If you’ve been following awards season, you’ve likely seen Kieran Culkin or Jesse Eisenberg hop on stage to accept trophies for A Real Pain. Eisenberg wrote and directed the film, which follows two American Jewish cousins, played by Eisenberg and Culkin, honoring their late Holocaust survivor grandmother by going on a heritage trip to Poland.
A Real Pain has gotten praise for its frank and tender—and also quite funny—portrayal of these mismatched cousins traveling through the old country, with Eisenberg playing the stressed out straight man and Culkin embodying the frenetic yet lovable stoner. It’s also gotten a fair amount of criticism from various corners of Jewish media.
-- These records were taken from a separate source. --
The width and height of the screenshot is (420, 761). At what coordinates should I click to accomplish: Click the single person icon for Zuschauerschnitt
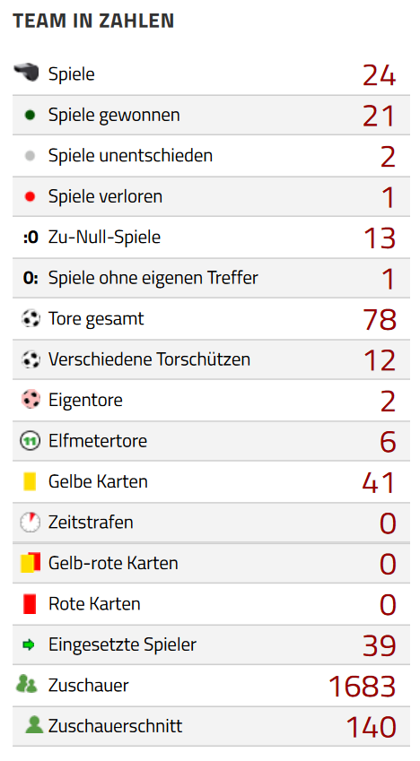pyautogui.click(x=34, y=724)
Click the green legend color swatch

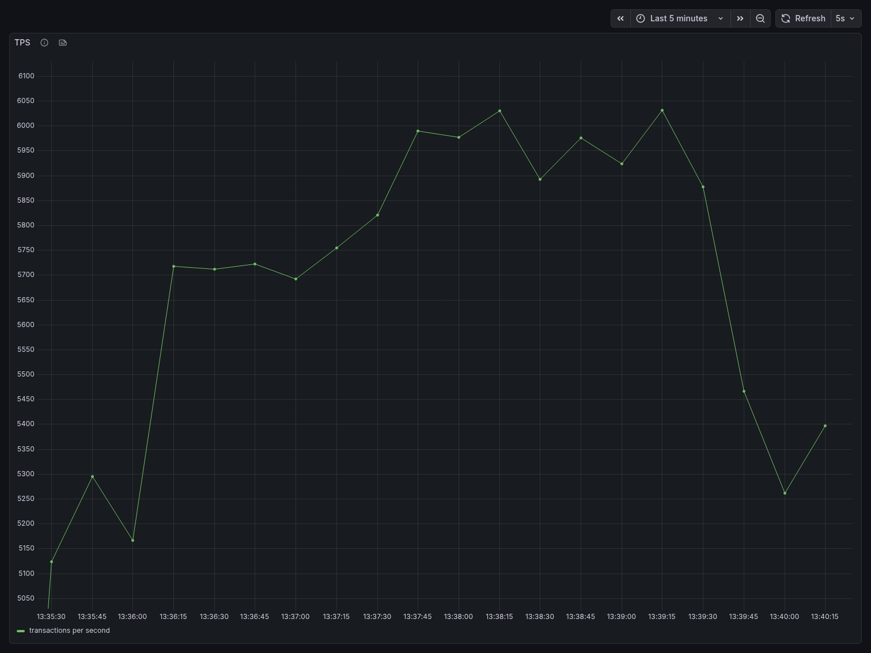21,631
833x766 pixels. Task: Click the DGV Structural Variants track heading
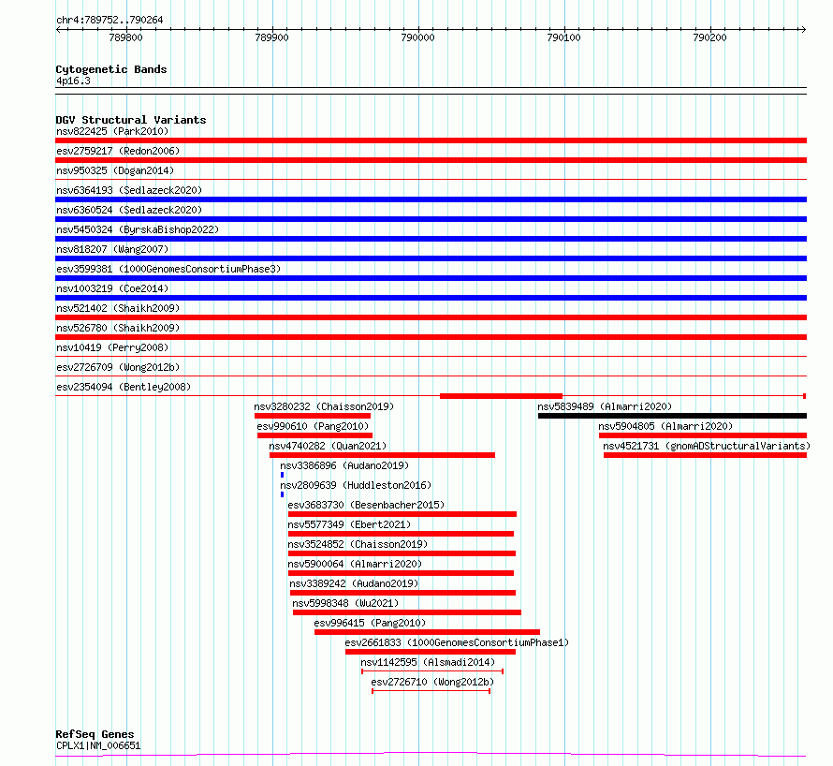click(131, 120)
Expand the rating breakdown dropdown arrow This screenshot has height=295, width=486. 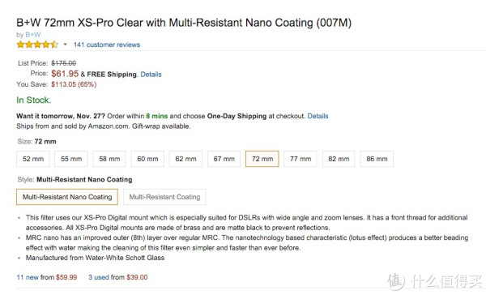(65, 45)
But honestly, I loved it. It was a refreshing take on a genre that we think we know, and a film clearly created with a lot of heart. If you didn’t catch it in theaters, you can stream it on Hulu.
When you think of Jesse Eisenberg, you probably think of him as Mark Zuckerberg. I think of him as Marcel Marceau.
In fact, he was a guest on Unorthodox when he portrayed the French Jewish mime in the film Resistance. I spoke to Eisenberg again this fall for ARC Magazine, a great new publication from my former podcast co-host Mark Oppenheimer. Eisenberg was candid about how growing up comfortably in America had always left him feeling removed from his relatives’ suffering during the Holocaust, a fixation that comes through in this film.
I’ve thought about that conversation a lot since then. With the Oscars airing this Sunday, and A Real Pain nominated for Best Original Screenplay (Eisenberg) and Best Supporting Actor (Culkin), I wanted to share an abridged version of the interview with GOLDA readers.
With thanks to the wonderful ARC team for letting me reprint it, below is my conversation with Jesse Eisenberg about A Real Pain. You can read the full thing here.

Kieran Culkin and Jesse Eisenberg in A REAL PAIN. Photo Courtesy of Searchlight Pictures, © 2024 Searchlight Pictures All Rights Reserved.
Stephanie Butnick: The film marks this interesting moment on the continuum of art that grapples with the Holocaust, which starts with the immediate post-war memoir and arrives where we are today, which is essentially grandchildren going back and trying to figure out where they came from. It feels like the best way to describe this moment, and much of the film, is the haunting of distance.
Jesse Eisenberg: The haunting of distance is a wonderful way to put it. But to me, it feels like my life has a lack of meaning because of the distance from what my relatives went through to ultimately create a comfortable life here in America. I feel a lack of meaning in my life, and the more distance that I get from being connected to those who have been through more potent circumstances, the less meaning I feel.
And so when you talk about the continuum of Holocaust response, and that it starts with immediate first-person accounts of terror, and now a movie about two cousins who’ve grown apart exploring their family history with a feeling of disconnect, that’s true. With the movie, I was really trying to show how the characters develop their own anxieties and inner demons that are seemingly unrelated to their family’s history. And they’re going back in an attempt to understand where they came from, and to try and feel a connection to something greater than themselves.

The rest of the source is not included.